Why is solar doing so well in Germany? Q-Cells is a sample beneficiary of public support for renewable energy that is far better in Germany than what we have in the United States. One part of our lagging support is direct R&D investment. During my presentation yesterday I showed a chart from a paper of one of our partners, David Mowery, showing the literally invisible chunk of US federal R&D spending devoted to energy - about $3 billion a year in 2006, for all energy research, including under $70 million for carbon capture and sequestration. Less than one-tenth of the already small amount of $3 billion goes to all forms of renewable energy in the US.

But another piece of the story is procurement.

At the heart of the debate is the Renewable Energy Sources Act. It requires power companies to buy all the alternative energy produced by these systems, at a fixed above-market price, for 20 years.

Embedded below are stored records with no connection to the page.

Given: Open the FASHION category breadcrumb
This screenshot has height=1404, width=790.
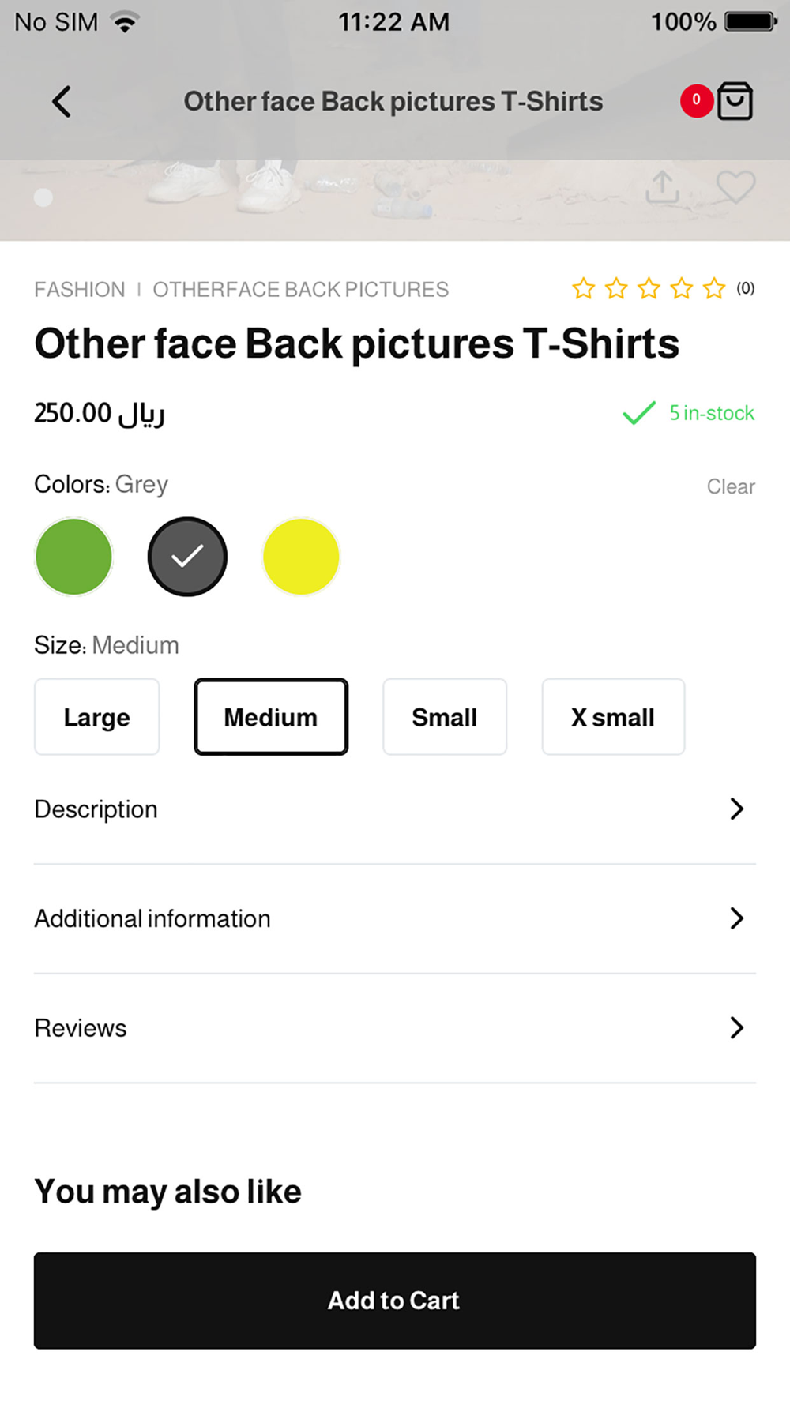Looking at the screenshot, I should point(80,290).
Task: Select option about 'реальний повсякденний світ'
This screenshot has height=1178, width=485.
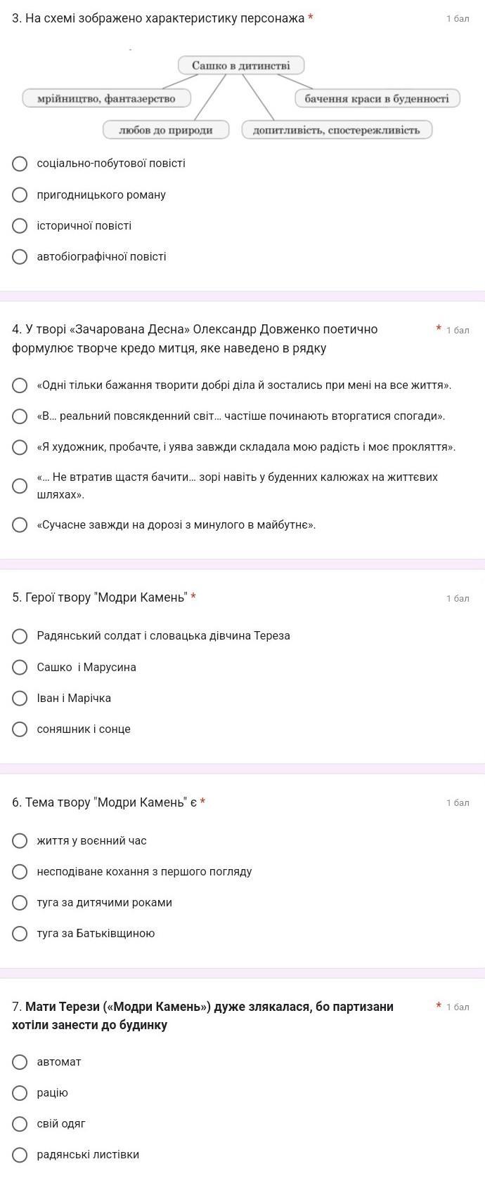Action: (20, 416)
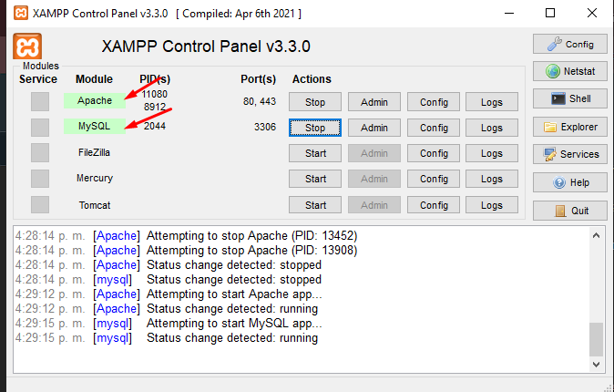This screenshot has width=614, height=392.
Task: Click the Help button
Action: 570,182
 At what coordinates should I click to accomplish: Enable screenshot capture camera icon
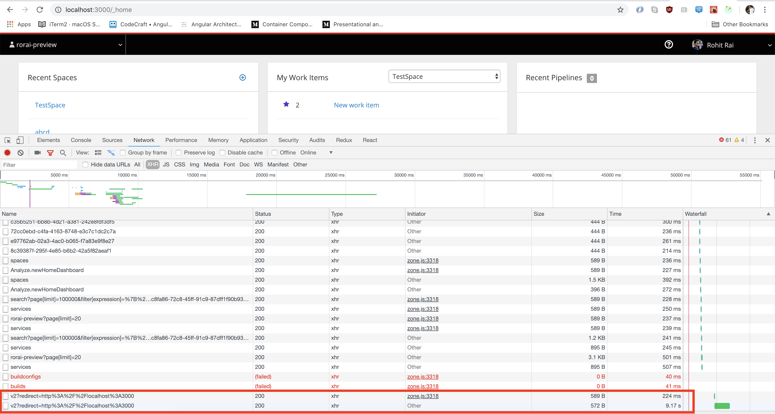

This mechanism, known as a feed-in tariff, gives entrepreneurs a powerful incentive to install solar panels. With a locked-in customer base for their electricity, they can earn a reliable return on their investment. It has worked: homeowners rushed to clamp solar panels on their roofs and farmers planted them in fields where sheep once grazed.

The amount of electricity generated by these installations rose 60 percent in 2007 compared with 2006, faster than any other renewable energy (solar still generates just 0.6 percent of Germany’s total electricity, compared with 6.4 percent for wind).

Solar has been hurt for 25 years by "market failure" - the failure of markets to provide financial returns that support socially-desirable investment. Germany has overcome solar market failure as well as anyone. Even as the Merkel government proposes undoing this, the US should implement its own versions of feed-in tariffs that will support consumer switching.

Friday, May 02, 2008

Alternative Energy and Federal Credits

So many people mentioned this Tom Friedman piece on upside-down energy policy that I had to link it. Friedman is right about how stupid it is for Congress to have continued credits for gas and oil and stopped those for solar and wind. It's also worth noticing the testimonies in the piece about how alternative energy in the US, especially wind, attracts investment capital only with tax deals to offer investors.
“It’s a disaster,” says Michael Polsky, founder of Invenergy, one of the biggest wind-power developers in America. “Wind is a very capital-intensive industry, and financial institutions are not ready to take ‘Congressional risk.’ They say if you don’t get the [production tax credit] we will not lend you the money to buy more turbines and build projects.”

Friedman's ending is painfully true: "The McCain-Clinton proposal is a reminder to me that the biggest energy crisis we have in our country today is the energy to be serious — the energy to do big things in a sustained, focused and intelligent way."